■ Given request ■
Could you reproduce, unchanged, the lines of the listing below from the one containing "800x436 pixels. Task: Click" through the one containing "[x=341, y=453]", both included?

■ Dataset records ■
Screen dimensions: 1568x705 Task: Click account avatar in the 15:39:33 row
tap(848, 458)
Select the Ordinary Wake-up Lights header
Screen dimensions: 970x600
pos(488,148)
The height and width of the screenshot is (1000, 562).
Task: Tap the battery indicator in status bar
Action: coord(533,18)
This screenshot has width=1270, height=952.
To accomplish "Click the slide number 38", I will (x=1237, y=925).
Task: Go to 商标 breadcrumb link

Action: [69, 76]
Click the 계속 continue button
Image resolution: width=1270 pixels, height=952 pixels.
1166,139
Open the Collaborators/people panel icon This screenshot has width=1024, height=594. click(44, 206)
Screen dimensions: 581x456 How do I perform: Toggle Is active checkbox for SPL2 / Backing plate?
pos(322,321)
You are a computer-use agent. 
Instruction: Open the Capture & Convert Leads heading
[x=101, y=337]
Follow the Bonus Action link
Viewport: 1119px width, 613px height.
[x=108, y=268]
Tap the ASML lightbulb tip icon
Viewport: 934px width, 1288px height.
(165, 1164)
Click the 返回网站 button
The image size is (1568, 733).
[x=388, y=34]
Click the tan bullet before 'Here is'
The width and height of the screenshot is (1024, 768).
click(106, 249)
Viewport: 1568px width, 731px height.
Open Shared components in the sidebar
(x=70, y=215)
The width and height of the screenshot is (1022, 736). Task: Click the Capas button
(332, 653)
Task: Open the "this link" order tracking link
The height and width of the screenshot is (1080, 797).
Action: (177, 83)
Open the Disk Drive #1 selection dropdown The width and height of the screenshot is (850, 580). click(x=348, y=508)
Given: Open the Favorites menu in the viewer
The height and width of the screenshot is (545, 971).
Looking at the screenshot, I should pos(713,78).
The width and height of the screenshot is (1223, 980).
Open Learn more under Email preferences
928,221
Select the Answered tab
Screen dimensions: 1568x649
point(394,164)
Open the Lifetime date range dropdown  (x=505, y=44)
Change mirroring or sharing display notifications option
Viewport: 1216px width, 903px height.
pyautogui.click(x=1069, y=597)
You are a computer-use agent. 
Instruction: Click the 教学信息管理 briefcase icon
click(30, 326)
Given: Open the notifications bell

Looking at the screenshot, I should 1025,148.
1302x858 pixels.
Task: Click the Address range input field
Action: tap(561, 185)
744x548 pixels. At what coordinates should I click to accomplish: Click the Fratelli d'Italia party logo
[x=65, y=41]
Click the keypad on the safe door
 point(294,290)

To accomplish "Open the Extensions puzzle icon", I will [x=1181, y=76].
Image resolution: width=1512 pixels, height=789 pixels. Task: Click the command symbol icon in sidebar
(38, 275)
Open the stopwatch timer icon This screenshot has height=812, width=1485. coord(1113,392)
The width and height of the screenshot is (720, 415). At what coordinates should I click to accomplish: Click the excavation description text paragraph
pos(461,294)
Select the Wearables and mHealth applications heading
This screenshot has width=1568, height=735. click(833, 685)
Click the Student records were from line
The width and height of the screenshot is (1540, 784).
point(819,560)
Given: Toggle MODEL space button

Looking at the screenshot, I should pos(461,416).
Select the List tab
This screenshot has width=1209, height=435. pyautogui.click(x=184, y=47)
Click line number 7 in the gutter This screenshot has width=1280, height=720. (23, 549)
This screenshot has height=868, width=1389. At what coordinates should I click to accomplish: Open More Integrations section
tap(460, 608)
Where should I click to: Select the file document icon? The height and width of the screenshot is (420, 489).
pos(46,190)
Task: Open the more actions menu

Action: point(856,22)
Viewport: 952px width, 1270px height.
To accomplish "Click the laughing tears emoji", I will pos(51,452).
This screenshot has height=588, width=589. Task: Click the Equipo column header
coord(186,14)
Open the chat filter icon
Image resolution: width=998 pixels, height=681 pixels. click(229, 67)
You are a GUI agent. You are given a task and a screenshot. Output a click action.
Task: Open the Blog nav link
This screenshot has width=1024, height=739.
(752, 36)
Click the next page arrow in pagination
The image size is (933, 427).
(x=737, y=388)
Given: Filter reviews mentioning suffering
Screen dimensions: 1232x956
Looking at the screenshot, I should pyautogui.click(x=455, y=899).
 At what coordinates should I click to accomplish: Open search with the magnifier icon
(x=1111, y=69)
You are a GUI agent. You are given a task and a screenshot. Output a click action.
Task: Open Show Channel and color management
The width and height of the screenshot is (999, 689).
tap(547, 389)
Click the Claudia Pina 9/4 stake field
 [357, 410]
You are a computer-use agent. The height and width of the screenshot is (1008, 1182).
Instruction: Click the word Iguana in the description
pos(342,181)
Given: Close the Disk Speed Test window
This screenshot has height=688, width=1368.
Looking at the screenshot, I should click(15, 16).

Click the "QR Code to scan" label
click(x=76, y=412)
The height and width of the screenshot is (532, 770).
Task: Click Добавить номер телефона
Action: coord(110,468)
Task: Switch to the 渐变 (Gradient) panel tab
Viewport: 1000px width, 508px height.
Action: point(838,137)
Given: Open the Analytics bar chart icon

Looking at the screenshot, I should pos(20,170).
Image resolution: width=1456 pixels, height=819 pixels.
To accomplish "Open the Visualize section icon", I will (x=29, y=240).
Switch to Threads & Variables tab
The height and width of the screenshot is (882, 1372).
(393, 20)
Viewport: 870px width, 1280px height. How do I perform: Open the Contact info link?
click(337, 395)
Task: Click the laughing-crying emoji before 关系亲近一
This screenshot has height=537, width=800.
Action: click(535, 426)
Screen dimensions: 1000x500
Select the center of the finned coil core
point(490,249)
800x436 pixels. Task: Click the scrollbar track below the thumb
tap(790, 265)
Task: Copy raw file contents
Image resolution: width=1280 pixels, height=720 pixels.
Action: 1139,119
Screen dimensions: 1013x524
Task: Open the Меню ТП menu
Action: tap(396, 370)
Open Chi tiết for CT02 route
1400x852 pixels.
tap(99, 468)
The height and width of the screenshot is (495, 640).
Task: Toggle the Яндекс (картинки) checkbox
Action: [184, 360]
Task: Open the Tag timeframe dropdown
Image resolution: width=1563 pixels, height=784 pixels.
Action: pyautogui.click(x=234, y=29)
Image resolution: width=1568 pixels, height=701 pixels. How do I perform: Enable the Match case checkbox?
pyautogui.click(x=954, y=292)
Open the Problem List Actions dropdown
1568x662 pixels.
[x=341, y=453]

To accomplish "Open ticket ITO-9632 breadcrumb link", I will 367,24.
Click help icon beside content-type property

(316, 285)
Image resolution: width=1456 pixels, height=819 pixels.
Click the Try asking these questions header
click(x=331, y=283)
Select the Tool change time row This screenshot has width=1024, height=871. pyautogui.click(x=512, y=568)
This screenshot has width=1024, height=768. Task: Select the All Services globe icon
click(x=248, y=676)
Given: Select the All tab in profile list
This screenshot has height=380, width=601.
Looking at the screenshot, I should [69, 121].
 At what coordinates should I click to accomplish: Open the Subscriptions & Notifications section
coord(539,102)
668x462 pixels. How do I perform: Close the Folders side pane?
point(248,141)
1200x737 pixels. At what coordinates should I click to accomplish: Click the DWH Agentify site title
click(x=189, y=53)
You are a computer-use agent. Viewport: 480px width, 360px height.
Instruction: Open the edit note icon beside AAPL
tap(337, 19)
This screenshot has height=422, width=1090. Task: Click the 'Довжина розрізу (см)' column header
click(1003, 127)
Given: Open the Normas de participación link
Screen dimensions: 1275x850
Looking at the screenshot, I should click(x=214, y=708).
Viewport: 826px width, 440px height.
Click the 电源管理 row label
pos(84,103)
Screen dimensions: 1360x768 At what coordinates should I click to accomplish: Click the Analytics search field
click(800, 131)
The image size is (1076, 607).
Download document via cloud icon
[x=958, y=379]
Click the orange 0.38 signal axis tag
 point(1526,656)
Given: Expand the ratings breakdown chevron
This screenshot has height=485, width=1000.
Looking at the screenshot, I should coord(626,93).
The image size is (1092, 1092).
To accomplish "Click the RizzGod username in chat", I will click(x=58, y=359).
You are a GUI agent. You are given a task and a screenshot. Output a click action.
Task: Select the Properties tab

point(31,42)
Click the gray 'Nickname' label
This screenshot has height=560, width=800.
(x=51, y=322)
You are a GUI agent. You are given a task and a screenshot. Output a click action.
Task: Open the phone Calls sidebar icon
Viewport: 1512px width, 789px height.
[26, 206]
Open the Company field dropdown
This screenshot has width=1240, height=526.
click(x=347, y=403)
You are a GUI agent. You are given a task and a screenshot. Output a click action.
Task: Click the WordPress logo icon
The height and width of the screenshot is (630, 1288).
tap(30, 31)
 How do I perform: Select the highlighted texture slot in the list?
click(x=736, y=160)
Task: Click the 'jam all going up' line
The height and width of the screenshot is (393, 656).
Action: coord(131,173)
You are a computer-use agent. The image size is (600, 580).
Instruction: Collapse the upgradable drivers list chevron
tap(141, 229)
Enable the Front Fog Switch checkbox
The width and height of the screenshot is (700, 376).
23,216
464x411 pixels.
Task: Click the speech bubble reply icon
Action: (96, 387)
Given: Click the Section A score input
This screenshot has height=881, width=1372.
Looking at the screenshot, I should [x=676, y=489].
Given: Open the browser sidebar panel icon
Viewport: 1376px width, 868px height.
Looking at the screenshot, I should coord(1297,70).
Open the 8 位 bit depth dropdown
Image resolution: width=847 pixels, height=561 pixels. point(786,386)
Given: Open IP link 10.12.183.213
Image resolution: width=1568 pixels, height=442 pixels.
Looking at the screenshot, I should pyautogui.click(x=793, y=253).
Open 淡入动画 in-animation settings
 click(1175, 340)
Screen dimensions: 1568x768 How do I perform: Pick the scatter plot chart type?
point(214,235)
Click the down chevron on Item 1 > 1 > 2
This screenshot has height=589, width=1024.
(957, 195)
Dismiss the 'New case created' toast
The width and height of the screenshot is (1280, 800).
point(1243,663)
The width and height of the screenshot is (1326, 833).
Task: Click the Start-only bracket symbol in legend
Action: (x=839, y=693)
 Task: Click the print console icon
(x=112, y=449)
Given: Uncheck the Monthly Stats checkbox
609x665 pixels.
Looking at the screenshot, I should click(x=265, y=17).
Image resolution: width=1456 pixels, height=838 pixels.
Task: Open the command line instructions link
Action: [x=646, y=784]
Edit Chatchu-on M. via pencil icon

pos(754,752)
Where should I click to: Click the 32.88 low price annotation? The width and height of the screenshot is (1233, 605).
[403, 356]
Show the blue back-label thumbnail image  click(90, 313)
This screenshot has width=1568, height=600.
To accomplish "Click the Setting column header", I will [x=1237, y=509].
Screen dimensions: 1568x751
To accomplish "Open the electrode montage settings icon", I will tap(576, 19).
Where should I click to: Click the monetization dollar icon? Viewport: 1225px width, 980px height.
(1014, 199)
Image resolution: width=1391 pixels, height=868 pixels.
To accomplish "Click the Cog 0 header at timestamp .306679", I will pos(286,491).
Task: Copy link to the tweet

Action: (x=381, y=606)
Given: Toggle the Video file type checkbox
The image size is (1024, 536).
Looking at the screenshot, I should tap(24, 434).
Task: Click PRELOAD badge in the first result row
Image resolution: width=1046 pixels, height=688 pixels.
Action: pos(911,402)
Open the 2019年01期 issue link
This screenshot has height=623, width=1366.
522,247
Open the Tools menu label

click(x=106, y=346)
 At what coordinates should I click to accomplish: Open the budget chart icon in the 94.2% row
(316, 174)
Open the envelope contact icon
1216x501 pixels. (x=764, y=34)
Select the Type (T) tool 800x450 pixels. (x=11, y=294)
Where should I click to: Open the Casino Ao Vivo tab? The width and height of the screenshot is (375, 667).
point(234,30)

■ Response to the exercise ■
800x436 pixels. Task: Click the scrollbar track below the thumb
tap(790, 265)
Task: Copy raw file contents
Image resolution: width=1280 pixels, height=720 pixels.
Action: 1139,119
Screen dimensions: 1013x524
Task: Open the Меню ТП menu
Action: tap(396, 370)
Open Chi tiết for CT02 route
1400x852 pixels.
tap(99, 468)
The height and width of the screenshot is (495, 640).
Task: Toggle the Яндекс (картинки) checkbox
Action: [184, 360]
Task: Open the Tag timeframe dropdown
Image resolution: width=1563 pixels, height=784 pixels.
Action: pyautogui.click(x=234, y=29)
Image resolution: width=1568 pixels, height=701 pixels. How do I perform: Enable the Match case checkbox?
pyautogui.click(x=954, y=292)
Open the Problem List Actions dropdown
1568x662 pixels.
[x=341, y=453]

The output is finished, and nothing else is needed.